◆ **DOCUMENT PASSAGE**:
6. Merge Performance Improvement and Information Technology
- As I alluded to in #5, Information Technology (IT) and Performance Improvement (PI) are shadows of each other. The two departments must live and breath as one in a clinical environment. The Information Technology teams can implement technology and adapt it to the environments. The Performance Improvement teams can make sure that the right technology was adopted to start with. Before starting any technology implementation the PI teams should do a thorough process analysis of the clinical service line. Streamlining processes before implementations will give a much better result. Remember this: CRAP PROCESS + TECHNOLOGY = FAST CRAP — Make sure to fix the process first.

◆ **WORK ITEM**:
Write what comes next in the passage on merging Performance Improvement and Information Technology, starting right after its last sentence. The stored data lines aren't needed for anything here.

Stored data entries
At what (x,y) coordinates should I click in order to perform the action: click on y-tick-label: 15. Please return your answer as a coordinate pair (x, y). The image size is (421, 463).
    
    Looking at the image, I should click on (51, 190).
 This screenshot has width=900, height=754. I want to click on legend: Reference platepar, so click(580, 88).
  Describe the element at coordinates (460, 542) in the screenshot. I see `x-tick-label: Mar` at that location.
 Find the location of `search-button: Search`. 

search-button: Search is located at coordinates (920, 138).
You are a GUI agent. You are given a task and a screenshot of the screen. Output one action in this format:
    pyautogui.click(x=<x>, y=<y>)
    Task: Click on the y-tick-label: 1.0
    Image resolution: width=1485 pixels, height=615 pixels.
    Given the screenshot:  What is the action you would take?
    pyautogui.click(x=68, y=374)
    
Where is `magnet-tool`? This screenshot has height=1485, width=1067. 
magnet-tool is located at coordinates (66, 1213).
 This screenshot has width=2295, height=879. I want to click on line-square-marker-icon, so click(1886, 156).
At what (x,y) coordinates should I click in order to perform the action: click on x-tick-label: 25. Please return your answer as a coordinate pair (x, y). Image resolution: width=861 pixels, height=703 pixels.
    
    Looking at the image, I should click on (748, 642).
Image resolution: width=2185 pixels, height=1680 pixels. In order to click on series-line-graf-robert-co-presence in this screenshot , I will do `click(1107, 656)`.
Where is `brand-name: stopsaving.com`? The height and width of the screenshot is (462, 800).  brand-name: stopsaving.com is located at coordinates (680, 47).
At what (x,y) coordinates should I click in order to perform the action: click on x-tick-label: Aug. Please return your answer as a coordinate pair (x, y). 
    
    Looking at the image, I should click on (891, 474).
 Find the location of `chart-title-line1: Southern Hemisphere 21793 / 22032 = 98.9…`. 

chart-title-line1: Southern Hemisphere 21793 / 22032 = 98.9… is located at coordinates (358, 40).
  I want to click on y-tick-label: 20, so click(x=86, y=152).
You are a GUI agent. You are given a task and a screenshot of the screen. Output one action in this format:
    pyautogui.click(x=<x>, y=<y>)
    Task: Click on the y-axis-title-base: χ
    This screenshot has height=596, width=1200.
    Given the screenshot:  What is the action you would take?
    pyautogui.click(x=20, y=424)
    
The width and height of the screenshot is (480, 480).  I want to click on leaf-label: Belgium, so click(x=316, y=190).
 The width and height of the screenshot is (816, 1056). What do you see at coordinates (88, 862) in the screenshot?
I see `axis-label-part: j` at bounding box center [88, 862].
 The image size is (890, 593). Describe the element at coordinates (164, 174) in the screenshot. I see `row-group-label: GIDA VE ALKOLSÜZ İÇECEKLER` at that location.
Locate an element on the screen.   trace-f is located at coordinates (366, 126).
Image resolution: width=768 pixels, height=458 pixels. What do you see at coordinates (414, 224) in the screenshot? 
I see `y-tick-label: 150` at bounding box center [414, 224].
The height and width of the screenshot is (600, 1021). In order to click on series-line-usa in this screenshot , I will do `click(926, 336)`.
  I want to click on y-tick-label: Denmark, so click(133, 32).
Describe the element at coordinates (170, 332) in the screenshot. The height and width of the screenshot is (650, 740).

◆ **ANSWER BELOW**:
7. Continue EHR deployments
- The Electronic Health Record may never be done. We must update daily for medications, regulatory considerations, process changes, new service lines, new practices, and others. Continue those deployments with diligence. Look at the ancillary applications that can be deployed and integrate them as tightly as possible. Many sites will look at their finances in 2009 and contemplate stopping deployment of new EHR components. Do what you can to keep deployments moving forward. Refocus on operational aspects if you have to, but make sure to keep developing and deploying. New initiatives of the Obama presidency will require the full deployment of EHRs.
8. Continue Ancillary application deployment – carefully
- The ancillary deployment of applications is very similar to that of the EHRs. Deploy…but in the case of ancillary apps, take your time, and consider each one carefully. PACS, EHR, Business office, Financial Accounting, Billing, etc. These are all core components of a hospital or clinics function. You will have upgrades and new applications to consider. Consider them carefully in 2009. If you have a function that can wait 1-2 more years, you may want to consider pushing your timelines back. This seems in contrast to “deploy”, but budgets must be balanced, and resources must be considered.
9. Develop your Project Management Office (PMO)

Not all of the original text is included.